— START Entries —
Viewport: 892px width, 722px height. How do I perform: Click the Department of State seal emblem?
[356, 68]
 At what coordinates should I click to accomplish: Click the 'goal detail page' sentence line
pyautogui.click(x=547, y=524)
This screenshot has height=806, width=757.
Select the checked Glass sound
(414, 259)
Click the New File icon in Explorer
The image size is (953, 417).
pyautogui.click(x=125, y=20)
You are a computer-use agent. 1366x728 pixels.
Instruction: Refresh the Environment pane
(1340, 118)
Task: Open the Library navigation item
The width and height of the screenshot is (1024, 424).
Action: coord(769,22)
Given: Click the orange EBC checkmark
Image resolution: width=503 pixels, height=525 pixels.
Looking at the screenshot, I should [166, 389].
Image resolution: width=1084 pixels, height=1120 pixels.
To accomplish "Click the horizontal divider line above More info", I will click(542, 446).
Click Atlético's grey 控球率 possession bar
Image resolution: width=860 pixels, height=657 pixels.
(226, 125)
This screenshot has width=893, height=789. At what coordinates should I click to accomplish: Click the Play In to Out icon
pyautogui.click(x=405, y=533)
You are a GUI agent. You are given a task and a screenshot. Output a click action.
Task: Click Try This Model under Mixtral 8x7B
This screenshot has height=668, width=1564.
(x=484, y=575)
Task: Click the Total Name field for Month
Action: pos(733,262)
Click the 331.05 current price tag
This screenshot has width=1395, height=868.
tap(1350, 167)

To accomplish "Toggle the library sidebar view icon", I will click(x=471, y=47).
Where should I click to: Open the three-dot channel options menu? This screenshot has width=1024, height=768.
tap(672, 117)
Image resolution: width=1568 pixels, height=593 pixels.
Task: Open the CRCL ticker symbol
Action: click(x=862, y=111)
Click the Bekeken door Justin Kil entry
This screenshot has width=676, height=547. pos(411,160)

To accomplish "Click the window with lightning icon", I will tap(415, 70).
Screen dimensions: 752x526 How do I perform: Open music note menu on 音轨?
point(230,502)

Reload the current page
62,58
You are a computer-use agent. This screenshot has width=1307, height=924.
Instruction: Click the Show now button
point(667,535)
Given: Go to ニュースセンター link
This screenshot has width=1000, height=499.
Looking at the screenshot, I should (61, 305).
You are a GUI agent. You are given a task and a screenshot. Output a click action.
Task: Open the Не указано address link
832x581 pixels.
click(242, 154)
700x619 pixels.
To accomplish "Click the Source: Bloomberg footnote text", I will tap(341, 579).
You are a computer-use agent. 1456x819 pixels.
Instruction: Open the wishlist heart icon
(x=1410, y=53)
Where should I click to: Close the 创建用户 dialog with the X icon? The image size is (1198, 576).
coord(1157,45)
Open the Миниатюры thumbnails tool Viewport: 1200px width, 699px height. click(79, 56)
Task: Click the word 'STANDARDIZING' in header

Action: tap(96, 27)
— END Entries —
◆ Instructions to follow
Reproduce the rows above verbatim, line for line.

◆ Answer to the task
Viewport: 892px width, 722px height. How do I perform: Click the Department of State seal emblem?
[356, 68]
 At what coordinates should I click to accomplish: Click the 'goal detail page' sentence line
pyautogui.click(x=547, y=524)
This screenshot has height=806, width=757.
Select the checked Glass sound
(414, 259)
Click the New File icon in Explorer
The image size is (953, 417).
pyautogui.click(x=125, y=20)
You are a computer-use agent. 1366x728 pixels.
Instruction: Refresh the Environment pane
(1340, 118)
Task: Open the Library navigation item
The width and height of the screenshot is (1024, 424).
Action: coord(769,22)
Given: Click the orange EBC checkmark
Image resolution: width=503 pixels, height=525 pixels.
Looking at the screenshot, I should [166, 389].
Image resolution: width=1084 pixels, height=1120 pixels.
To accomplish "Click the horizontal divider line above More info", I will click(542, 446).
Click Atlético's grey 控球率 possession bar
Image resolution: width=860 pixels, height=657 pixels.
(226, 125)
This screenshot has width=893, height=789. At what coordinates should I click to accomplish: Click the Play In to Out icon
pyautogui.click(x=405, y=533)
You are a GUI agent. You are given a task and a screenshot. Output a click action.
Task: Click Try This Model under Mixtral 8x7B
This screenshot has height=668, width=1564.
(x=484, y=575)
Task: Click the Total Name field for Month
Action: pos(733,262)
Click the 331.05 current price tag
This screenshot has width=1395, height=868.
tap(1350, 167)

To accomplish "Toggle the library sidebar view icon", I will click(x=471, y=47).
Where should I click to: Open the three-dot channel options menu? This screenshot has width=1024, height=768.
tap(672, 117)
Image resolution: width=1568 pixels, height=593 pixels.
Task: Open the CRCL ticker symbol
Action: click(x=862, y=111)
Click the Bekeken door Justin Kil entry
This screenshot has width=676, height=547. pos(411,160)

To accomplish "Click the window with lightning icon", I will tap(415, 70).
Screen dimensions: 752x526 How do I perform: Open music note menu on 音轨?
point(230,502)

Reload the current page
62,58
You are a computer-use agent. This screenshot has width=1307, height=924.
Instruction: Click the Show now button
point(667,535)
Given: Go to ニュースセンター link
This screenshot has width=1000, height=499.
Looking at the screenshot, I should (61, 305).
You are a GUI agent. You are given a task and a screenshot. Output a click action.
Task: Open the Не указано address link
832x581 pixels.
click(242, 154)
700x619 pixels.
To accomplish "Click the Source: Bloomberg footnote text", I will tap(341, 579).
You are a computer-use agent. 1456x819 pixels.
Instruction: Open the wishlist heart icon
(x=1410, y=53)
Where should I click to: Close the 创建用户 dialog with the X icon? The image size is (1198, 576).
coord(1157,45)
Open the Миниатюры thumbnails tool Viewport: 1200px width, 699px height. click(79, 56)
Task: Click the word 'STANDARDIZING' in header

Action: tap(96, 27)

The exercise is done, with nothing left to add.